Stat of the day: Nobel-nominated vaccine expert warns of Covid complacency as there are still 200-300 deaths a day

President Biden was wrong to declare the coronavirus pandemic over in the US, one of the country’s leading experts on the virus has told the Guardian. Dr Peter Hotez, the co-director of the Center for Vaccine Development at Texas Children’s hospital and dean of the National School of Tropical Medicine at Baylor College of Medicine, said the US president’s statement in September, that “the pandemic is over”, was mistaken and a poor message to send to the American public. “Well, it’s certainly not [over],” Hotez said. “We’re still in 200-300 deaths per day. [Covid-19] is still the third or fourth leading cause of death in the United States.”

Don’t miss this: Can’t choose your family at Christmas? Those rejected by their loved ones would disagree

Parents rejecting their LGBTQ+ offspring might sound like a plotline from films of the 80s and 90s, not something that happens in 2022, when even Hallmark is releasing its first same-sex Christmas romcom, and we are more than 50 years on from the decriminalization of homosexuality, writes Owen Jones. But research from the anti-abuse LGBQT+ charity Galop found that family rejection is still all too common: almost three in 10 LGBTQ+ people had experienced abuse from a family member, rising to more than four in 10 trans and non-binary people. For some LGBTQ+ shunned by relatives, friends and community are rewriting what “family” means.
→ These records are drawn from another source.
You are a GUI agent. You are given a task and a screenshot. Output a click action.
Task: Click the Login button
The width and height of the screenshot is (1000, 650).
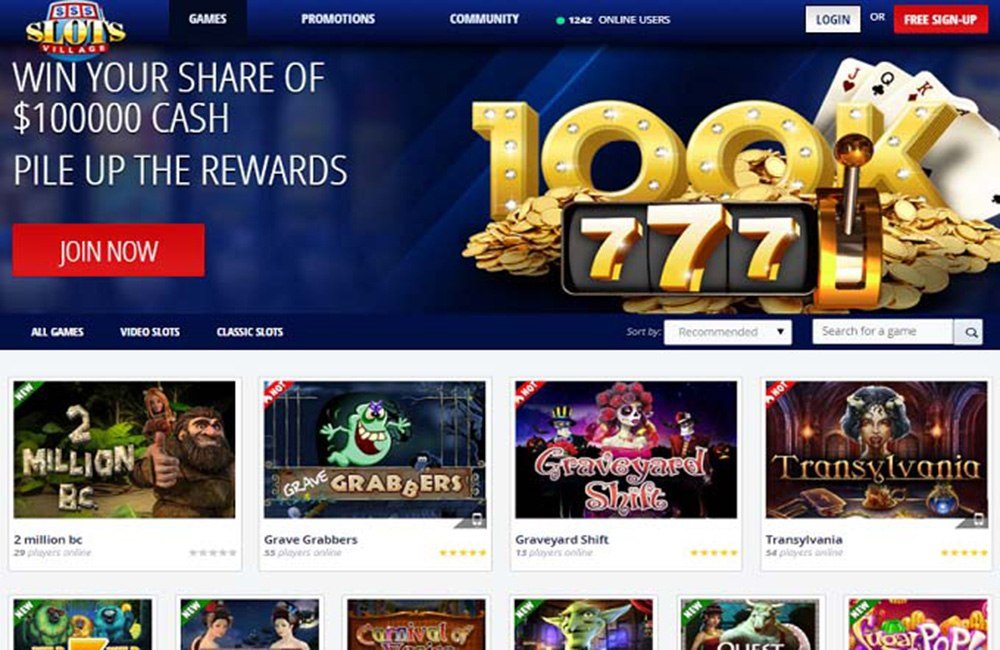pos(833,19)
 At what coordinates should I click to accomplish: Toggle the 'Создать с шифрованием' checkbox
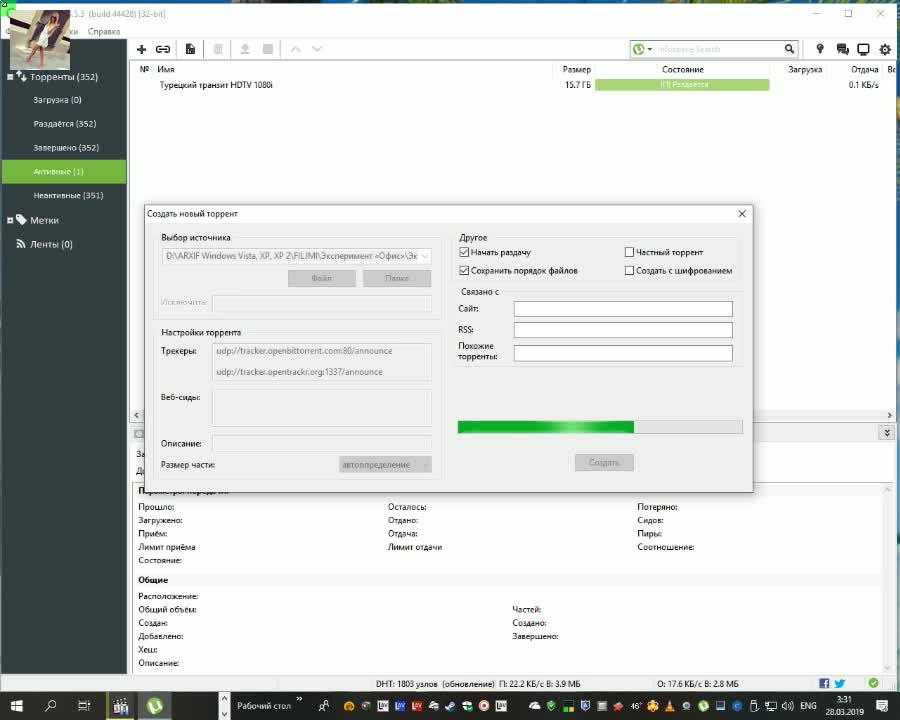(x=630, y=271)
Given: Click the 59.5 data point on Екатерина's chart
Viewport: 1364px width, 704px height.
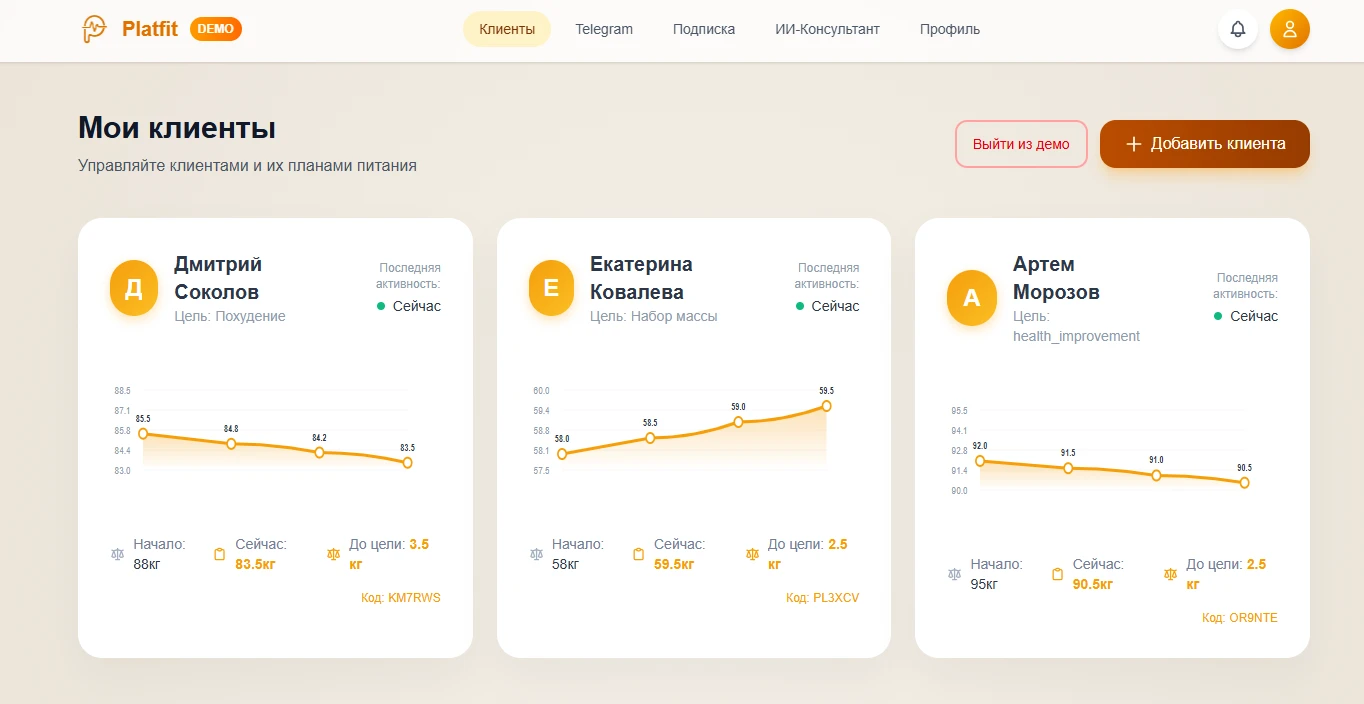Looking at the screenshot, I should (x=826, y=405).
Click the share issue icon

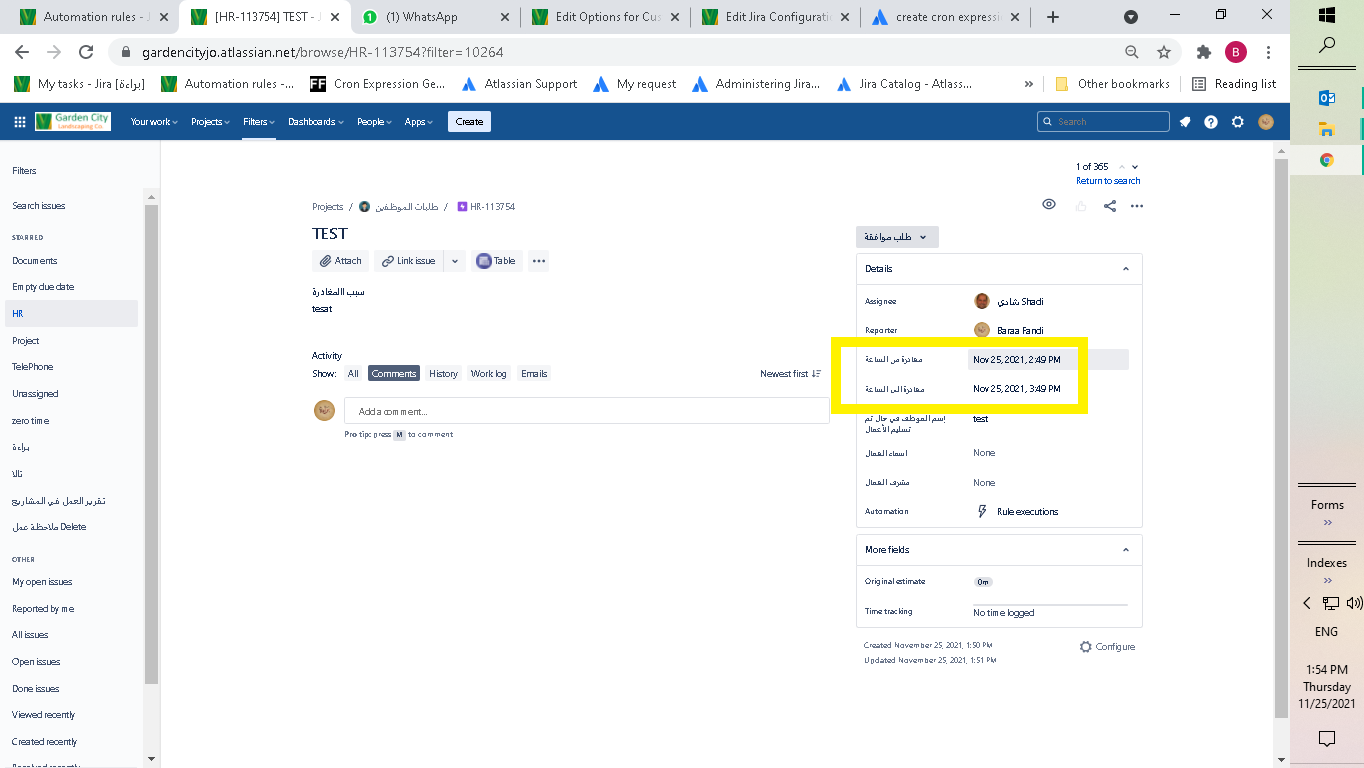tap(1110, 206)

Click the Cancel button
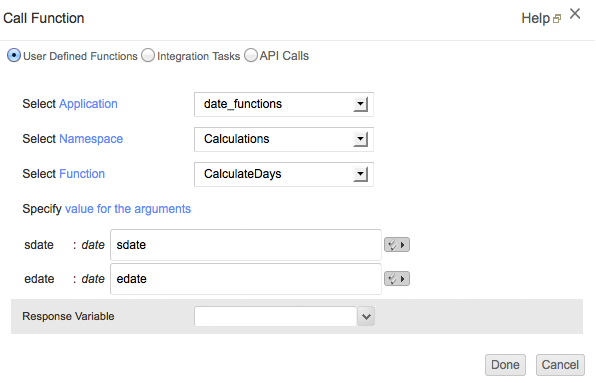tap(560, 365)

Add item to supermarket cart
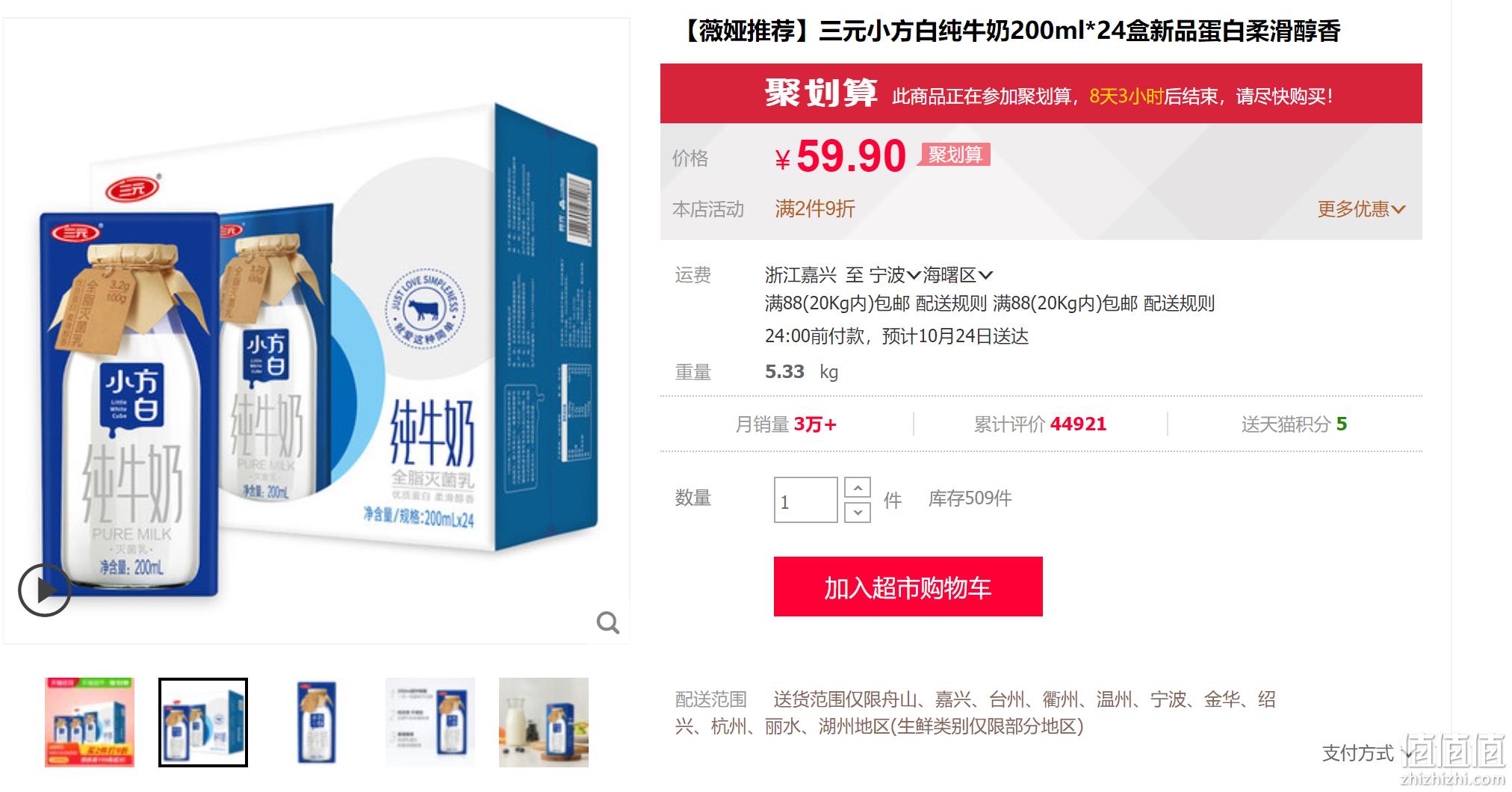[908, 587]
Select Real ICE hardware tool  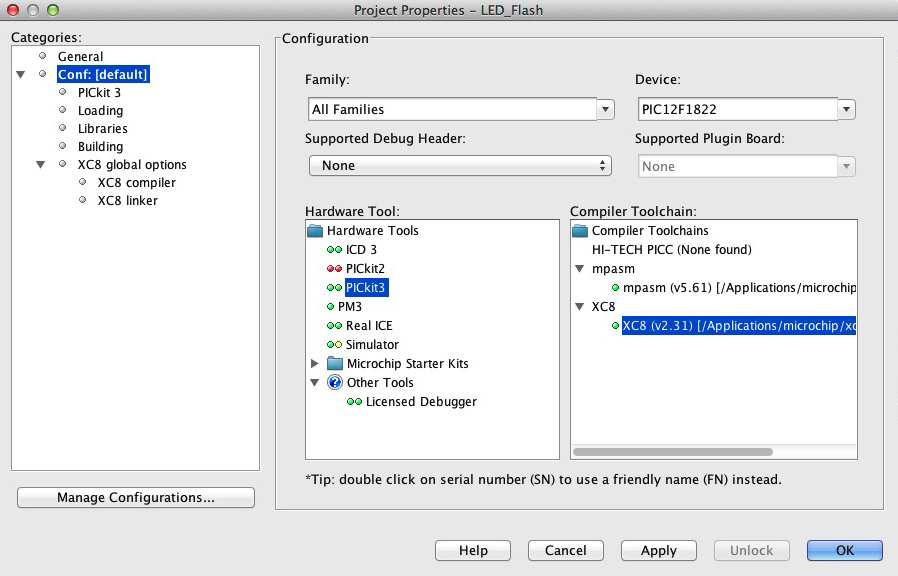click(x=369, y=326)
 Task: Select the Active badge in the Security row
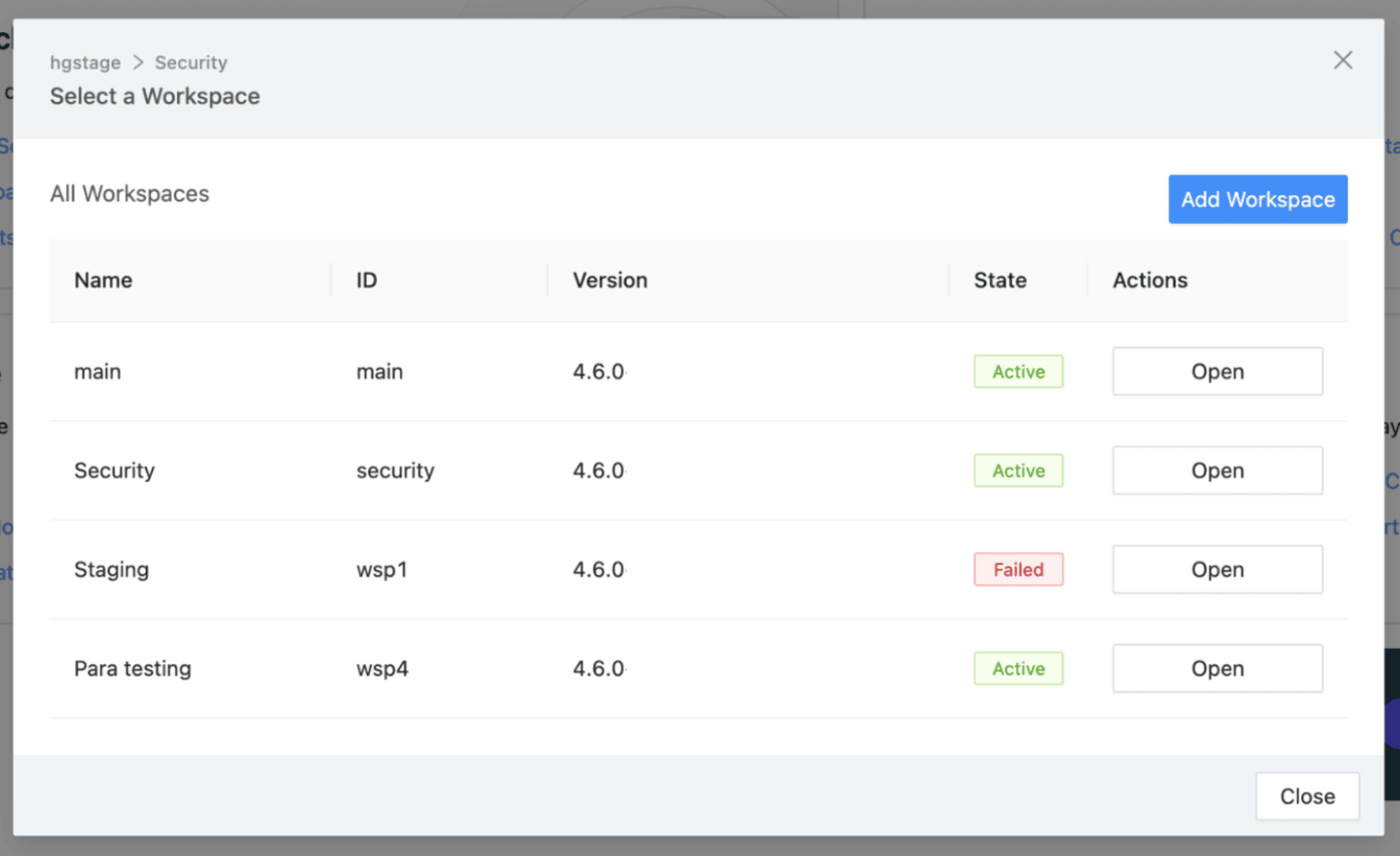pyautogui.click(x=1018, y=470)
Climate check: Emperor penguin at risk of extinction, along with two-thirds of native Antarctic species, research shows

Two-thirds of Antarctica’s native species, including emperor penguins, are under threat of extinction or major population declines by 2100 under current trajectories of global heating, according to research that outlines priorities for protecting the continent’s biodiversity. The study, an international collaboration between scientists, conservationists and policymakers from 28 institutions in 12 countries, identified emperor penguins as the Antarctic species at greatest risk of extinction, followed by other seabirds and dry soil nematodes.

Last thing: Spain’s El Gordo lottery dishes out Christmas joy with €2.5bn pot

A Gambian man who crossed from the Mediterranean by boat and an unemployed mother of two were among those rejoicing after the world’s biggest lottery sprayed money across Spain. The Christmas lottery known as El Gordo, or the Fat One, dished out €2.5bn ($2.6bn) in prize money. As the numbers were called out in Madrid’s Teatro Real theatre, the audience erupted into wild cheers as they realised a member of the audience was among the lucky ones, worth €325,000 after taxes. Perla Gavidia, originally from Peru, later told reporters she had lost her job at a cafe two years earlier. “I felt [the prize] would strike me here today,” she said as she choked back tears.